O título da notícia, no original em inglês, era “Portugal is Europe’s next looming economic disaster” (Portugal é o próximo desastre económico que se perfila na Europa).
Passou-me no início desta semana pelos olhos nas redes sociais e o meu primeiro pensamento foi que se tratava de uma notícia velha de 2010, altura em que o país tinha entrado desgraçadamente no radar dos mercados e dos media internacionais, e que tinha sido agora “repescada” por alguém com falta de atenção ou má intenção.
Abri o link e verifiquei que a peça do “Business Insider” era, afinal, da véspera. O texto sustenta a premonição numa análise recente do banco HSBC e nas notícias — a que é citada é do espanhol El País — que dão conta da necessidade de uma forte capitalização da Caixa Geral de Depósitos, que pode chegar aos quatro mil milhões de euros, podendo inverter a tendência de descida da dívida pública em percentagem do PIB.
Dois dias depois, Mário Centeno deu uma curta entrevista à CNBC, onde foi questionado sobre a situação orçamental e económica do país e também sobre a operação da Caixa (foi nesta entrevista, aliás, que o ministro das Finanças se referiu às “reformas estruturais feitas nos últimos anos”, apelando a que se tenha paciência para que produzam efeitos, o que mostra esta coisa fantástica: as políticas que o governo diaboliza internamente e se dedica a reverter uma a uma são apresentadas lá fora como exemplo de que as coisas até estão a correr bem).
Gostava de me enganar mas esta renovada atenção dos media financeiros internacionais por Portugal não augura nada de bom.
Não é que eles digam ou descubram alguma coisa que não seja noticiada e debatida diariamente no país. Mas se na preenchida agenda editorial destes media globais começa a haver espaço para falar de Portugal não é certamente por bons motivos. Não é um bom sinal que estejam a esmiuçar os dados do crescimento económico ou a fazer projecções para a dívida pública num cenário de recapitalização da banca.
A confiança é um activo de grande volatilidade que demora muito tempo a construir mas pode perder-se num fósforo. E quando se está a falar dos mercados financeiros, as percepções que se criam não são apenas baseadas em factos objectivos e comprováveis. Assistimos a isso no início de 2010, quando se instalou a dúvida sobre a vontade e capacidade de o país tomar as medidas necessárias para trazer a dívida para níveis sustentáveis. As taxas de juro começaram a subir até se tornarem incomportáveis, não nos tendo restado outra alternativa senão o pedido do resgate. Era isso ou o colapso financeiro do país.

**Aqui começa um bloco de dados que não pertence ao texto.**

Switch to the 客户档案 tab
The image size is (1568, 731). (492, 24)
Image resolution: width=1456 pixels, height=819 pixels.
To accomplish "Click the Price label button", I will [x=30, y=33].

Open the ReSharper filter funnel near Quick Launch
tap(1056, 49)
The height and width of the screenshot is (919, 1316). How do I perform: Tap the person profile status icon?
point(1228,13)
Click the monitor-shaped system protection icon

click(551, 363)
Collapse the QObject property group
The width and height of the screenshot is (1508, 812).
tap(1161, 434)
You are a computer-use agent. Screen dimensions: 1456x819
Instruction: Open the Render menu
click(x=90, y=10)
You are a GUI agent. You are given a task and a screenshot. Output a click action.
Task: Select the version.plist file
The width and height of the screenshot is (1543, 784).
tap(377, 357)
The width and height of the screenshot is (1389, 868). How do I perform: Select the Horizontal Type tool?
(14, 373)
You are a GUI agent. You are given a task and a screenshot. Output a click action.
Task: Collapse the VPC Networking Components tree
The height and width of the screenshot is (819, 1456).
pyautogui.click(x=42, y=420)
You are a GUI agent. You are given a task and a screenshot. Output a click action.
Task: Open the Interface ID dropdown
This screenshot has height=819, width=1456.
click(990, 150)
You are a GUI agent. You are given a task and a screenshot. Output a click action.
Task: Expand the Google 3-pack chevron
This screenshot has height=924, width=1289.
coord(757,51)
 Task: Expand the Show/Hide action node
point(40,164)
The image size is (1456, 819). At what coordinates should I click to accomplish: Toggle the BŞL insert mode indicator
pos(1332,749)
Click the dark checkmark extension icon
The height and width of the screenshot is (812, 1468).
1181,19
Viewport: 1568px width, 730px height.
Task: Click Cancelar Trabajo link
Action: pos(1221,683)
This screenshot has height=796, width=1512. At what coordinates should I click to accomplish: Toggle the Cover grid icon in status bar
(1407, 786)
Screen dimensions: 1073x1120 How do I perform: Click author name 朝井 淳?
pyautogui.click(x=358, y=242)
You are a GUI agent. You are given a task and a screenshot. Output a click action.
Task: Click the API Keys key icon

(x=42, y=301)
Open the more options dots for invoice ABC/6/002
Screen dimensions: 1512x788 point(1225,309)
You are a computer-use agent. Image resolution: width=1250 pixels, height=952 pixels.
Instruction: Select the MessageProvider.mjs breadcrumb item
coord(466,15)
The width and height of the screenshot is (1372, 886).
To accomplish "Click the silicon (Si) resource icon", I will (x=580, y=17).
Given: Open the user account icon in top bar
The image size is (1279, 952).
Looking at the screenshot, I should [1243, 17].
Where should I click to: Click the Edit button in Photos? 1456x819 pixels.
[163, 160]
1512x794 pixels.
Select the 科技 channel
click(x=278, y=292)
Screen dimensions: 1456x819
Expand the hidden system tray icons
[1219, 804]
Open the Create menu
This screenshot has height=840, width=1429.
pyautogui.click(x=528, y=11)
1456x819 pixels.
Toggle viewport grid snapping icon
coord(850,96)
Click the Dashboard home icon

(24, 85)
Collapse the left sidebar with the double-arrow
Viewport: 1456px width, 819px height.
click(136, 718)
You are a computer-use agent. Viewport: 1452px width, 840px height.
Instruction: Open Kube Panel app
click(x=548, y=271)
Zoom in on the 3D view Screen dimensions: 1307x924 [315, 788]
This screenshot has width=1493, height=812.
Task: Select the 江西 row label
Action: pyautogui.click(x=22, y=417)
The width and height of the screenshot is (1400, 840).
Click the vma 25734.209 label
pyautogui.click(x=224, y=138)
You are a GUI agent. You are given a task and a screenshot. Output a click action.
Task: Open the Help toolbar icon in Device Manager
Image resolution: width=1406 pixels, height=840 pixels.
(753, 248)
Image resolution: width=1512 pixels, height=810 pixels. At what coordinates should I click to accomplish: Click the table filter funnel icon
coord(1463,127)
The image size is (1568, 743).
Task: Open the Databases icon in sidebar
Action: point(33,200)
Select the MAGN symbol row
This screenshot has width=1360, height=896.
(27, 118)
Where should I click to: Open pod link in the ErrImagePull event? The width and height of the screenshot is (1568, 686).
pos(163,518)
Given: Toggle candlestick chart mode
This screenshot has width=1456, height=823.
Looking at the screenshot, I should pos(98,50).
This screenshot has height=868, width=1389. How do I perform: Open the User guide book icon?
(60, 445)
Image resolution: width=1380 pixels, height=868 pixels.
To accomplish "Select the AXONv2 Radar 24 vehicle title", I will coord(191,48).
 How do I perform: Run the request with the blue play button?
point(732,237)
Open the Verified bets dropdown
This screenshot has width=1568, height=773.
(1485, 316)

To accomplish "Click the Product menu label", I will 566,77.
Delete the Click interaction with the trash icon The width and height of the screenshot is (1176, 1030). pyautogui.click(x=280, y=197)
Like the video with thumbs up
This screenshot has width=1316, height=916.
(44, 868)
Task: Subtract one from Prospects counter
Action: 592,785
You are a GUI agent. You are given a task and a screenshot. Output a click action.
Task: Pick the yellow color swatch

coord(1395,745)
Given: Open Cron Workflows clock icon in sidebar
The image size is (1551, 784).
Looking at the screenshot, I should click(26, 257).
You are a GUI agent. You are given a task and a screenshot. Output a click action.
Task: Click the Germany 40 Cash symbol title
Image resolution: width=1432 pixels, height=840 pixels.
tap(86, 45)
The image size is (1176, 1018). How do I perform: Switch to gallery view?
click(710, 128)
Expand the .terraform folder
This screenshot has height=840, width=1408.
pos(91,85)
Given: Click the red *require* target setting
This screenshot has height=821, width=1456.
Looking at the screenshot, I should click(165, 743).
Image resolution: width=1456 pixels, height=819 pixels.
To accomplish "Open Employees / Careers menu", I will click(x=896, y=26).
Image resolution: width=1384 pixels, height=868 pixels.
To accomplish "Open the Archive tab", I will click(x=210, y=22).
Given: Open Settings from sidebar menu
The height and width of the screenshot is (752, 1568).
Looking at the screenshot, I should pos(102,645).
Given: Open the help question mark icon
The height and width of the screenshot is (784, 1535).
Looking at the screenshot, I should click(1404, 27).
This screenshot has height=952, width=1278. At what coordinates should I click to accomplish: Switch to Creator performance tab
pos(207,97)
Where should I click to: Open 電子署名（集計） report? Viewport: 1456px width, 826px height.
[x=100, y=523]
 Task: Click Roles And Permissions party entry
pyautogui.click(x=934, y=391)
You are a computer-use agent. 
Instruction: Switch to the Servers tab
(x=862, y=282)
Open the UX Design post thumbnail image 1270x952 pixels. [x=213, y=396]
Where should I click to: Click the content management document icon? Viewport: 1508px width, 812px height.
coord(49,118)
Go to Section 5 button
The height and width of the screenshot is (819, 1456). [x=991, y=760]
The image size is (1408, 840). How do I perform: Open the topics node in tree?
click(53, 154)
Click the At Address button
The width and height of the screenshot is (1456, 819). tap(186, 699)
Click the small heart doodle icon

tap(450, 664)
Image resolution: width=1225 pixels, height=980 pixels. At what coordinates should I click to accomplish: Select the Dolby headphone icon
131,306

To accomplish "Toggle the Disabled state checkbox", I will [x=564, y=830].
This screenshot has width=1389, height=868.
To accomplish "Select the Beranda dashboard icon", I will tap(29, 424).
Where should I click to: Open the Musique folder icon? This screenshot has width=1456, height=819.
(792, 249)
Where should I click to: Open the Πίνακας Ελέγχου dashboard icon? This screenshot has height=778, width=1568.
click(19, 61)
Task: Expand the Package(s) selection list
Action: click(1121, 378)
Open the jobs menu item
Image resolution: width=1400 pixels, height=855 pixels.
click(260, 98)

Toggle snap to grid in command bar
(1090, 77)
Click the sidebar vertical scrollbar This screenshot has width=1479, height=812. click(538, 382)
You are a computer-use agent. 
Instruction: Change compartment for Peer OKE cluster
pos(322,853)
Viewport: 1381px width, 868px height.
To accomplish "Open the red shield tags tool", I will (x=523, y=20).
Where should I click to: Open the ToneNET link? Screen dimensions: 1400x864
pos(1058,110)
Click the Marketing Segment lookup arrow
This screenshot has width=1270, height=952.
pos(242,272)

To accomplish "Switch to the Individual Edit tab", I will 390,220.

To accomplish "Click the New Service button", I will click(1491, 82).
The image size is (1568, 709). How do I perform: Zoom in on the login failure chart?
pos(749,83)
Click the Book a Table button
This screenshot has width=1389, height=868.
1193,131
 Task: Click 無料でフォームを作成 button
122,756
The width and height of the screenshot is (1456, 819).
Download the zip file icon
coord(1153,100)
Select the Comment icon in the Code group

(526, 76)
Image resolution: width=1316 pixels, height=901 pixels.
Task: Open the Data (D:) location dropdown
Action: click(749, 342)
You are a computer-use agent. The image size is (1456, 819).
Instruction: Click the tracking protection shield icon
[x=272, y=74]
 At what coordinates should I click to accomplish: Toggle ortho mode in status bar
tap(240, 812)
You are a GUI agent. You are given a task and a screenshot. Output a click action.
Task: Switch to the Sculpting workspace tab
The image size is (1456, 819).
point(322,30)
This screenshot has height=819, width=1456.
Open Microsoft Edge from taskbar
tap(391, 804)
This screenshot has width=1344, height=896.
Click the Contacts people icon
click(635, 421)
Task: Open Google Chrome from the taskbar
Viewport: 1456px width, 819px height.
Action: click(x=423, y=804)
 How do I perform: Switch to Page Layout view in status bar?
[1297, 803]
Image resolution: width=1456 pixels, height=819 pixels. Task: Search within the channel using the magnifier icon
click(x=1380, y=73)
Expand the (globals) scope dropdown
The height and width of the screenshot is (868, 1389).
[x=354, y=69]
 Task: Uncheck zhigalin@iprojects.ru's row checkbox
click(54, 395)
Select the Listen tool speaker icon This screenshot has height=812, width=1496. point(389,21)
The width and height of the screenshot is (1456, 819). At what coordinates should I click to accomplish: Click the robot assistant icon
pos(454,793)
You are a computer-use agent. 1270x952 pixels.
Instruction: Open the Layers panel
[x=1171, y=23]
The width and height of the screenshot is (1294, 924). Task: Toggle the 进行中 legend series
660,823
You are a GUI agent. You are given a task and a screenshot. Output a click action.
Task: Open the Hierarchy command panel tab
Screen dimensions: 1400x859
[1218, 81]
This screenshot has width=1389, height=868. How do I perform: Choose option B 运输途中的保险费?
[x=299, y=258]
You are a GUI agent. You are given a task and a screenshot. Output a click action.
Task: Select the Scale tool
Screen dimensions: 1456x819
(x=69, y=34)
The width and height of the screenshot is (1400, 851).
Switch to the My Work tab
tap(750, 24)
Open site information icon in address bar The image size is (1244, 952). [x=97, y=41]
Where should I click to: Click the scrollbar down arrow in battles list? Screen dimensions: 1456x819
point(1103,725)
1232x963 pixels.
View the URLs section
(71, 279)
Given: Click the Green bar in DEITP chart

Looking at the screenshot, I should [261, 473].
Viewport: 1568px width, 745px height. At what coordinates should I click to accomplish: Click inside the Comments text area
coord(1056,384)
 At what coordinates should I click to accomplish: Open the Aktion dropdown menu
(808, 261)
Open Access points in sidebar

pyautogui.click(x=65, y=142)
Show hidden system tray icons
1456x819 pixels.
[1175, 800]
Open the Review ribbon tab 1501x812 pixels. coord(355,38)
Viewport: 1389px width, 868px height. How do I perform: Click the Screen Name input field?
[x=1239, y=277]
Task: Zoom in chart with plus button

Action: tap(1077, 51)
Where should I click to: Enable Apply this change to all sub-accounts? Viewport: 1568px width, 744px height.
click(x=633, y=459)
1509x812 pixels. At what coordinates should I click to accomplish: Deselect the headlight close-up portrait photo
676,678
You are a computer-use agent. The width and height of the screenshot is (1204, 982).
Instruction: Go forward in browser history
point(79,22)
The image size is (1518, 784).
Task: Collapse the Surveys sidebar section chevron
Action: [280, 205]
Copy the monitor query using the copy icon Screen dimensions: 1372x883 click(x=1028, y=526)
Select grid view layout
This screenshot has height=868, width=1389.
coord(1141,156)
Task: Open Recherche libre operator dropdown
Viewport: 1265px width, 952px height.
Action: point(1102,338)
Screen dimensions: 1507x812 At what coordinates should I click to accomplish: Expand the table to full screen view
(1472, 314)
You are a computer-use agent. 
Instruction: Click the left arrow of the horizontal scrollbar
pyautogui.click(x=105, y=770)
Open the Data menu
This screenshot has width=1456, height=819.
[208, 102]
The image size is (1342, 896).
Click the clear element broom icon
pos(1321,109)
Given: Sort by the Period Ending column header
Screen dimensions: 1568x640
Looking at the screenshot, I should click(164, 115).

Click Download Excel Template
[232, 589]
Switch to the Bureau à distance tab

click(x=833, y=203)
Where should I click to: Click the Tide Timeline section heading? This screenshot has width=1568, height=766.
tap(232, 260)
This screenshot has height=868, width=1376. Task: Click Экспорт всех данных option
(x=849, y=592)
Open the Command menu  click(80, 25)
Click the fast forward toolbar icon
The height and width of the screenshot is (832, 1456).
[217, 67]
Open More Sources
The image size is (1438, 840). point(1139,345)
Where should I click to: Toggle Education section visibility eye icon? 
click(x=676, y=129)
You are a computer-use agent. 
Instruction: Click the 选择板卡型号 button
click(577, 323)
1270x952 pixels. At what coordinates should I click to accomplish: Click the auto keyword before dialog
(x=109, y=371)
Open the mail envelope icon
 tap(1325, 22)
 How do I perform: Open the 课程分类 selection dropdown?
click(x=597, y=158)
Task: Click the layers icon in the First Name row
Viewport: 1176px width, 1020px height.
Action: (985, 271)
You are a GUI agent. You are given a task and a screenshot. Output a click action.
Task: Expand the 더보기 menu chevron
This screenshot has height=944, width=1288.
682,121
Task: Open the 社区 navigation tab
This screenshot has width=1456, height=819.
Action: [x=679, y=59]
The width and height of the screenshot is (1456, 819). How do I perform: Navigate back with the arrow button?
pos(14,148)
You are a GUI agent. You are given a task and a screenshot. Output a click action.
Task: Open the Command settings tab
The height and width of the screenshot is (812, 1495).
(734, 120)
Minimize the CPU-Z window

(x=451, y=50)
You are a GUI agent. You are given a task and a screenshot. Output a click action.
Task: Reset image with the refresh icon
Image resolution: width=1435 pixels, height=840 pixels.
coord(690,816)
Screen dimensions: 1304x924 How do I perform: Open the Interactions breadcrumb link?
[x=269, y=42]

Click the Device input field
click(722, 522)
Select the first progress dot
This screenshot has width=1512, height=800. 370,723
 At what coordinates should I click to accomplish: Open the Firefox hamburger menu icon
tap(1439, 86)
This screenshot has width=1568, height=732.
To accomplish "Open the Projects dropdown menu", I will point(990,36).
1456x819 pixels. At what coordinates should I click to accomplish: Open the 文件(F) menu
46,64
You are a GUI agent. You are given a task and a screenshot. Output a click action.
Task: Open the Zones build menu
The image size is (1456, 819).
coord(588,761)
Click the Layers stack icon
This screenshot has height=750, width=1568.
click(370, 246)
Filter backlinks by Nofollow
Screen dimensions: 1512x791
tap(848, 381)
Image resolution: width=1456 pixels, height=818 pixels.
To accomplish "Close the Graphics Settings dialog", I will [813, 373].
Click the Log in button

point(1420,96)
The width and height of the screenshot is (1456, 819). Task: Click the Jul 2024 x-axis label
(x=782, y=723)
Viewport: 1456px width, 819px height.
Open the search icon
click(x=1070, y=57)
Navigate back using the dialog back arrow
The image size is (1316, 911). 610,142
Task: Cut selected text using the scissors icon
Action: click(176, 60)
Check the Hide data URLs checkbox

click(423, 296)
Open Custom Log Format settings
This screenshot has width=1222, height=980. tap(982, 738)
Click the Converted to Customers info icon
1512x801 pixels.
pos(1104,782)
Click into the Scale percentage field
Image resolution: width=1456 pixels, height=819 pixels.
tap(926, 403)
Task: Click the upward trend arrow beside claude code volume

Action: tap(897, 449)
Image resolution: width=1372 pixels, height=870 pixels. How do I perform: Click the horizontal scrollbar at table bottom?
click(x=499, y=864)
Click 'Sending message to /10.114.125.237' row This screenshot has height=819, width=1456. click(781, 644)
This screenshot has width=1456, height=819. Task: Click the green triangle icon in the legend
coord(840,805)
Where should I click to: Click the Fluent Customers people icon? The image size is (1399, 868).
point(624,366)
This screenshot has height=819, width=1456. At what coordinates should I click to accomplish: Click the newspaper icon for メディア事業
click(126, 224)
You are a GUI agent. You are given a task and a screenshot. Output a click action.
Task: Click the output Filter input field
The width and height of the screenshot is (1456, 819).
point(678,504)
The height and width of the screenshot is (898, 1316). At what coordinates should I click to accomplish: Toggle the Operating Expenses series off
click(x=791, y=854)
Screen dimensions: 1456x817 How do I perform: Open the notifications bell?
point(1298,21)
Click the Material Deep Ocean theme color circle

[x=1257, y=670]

As medidas entretanto tomadas pelo Banco Central Europeu aliviaram a pressão sobre as dívidas dos países que tinham perdido a confiança dos investidores. Mas engana-se quem pensar que este guarda-chuva da instituição é o salvo-conduto para tudo e mais alguma coisa e que os juros não podem voltar a subir. Isso pode voltar a acontecer, bastando, para tal, que se instale a dúvida sobre a real determinação dos decisores políticos em prosseguir a redução do peso do endividamento do Estado, depois da subida a galope entre meados da década passada e 2013.
Este ano ainda temos que amortizar mais de 18 mil milhões de euros de empréstimos que contraímos nos últimos anos. E em 2017 são mais 12 mil milhões. Ora, estes pagamentos são feitos com o recurso a novos empréstimos. E se as taxas de juro sobem, vamos pagar mais. Aliás, isso já está a acontecer nos últimos meses. A média da taxa de juro que pagámos no ano passado pelos novos empréstimos foi de 2,4%. Mas nos primeiros cinco meses deste ano o juro médio que suportámos já foi de 2,9%. Será uma subida episódica que vai ser revertida nos próximos meses? Ou trata-se do início de uma inversão de tendência que resulta do regresso da desconfiança? Não sabemos. Mas não será bom se voltarmos a cair nas bocas do mundo, renovando a curiosidade habitualmente dedicada a tudo o que corre mal.
É bom que para a imprensa internacional Portugal se mantenha apenas como um sítio a visitar obrigatoriamente, que está na moda para as startups, onde vai realizar-se daqui a cinco meses a Web Summit, e o país que viu nascer Cristiano Ronaldo. Com as nuvens cinzentas que já temos sobre nós é bom que não reparem na economia. Fazer tudo para não dar nas vistas devia ser, nesta fase, uma prioridade da governação.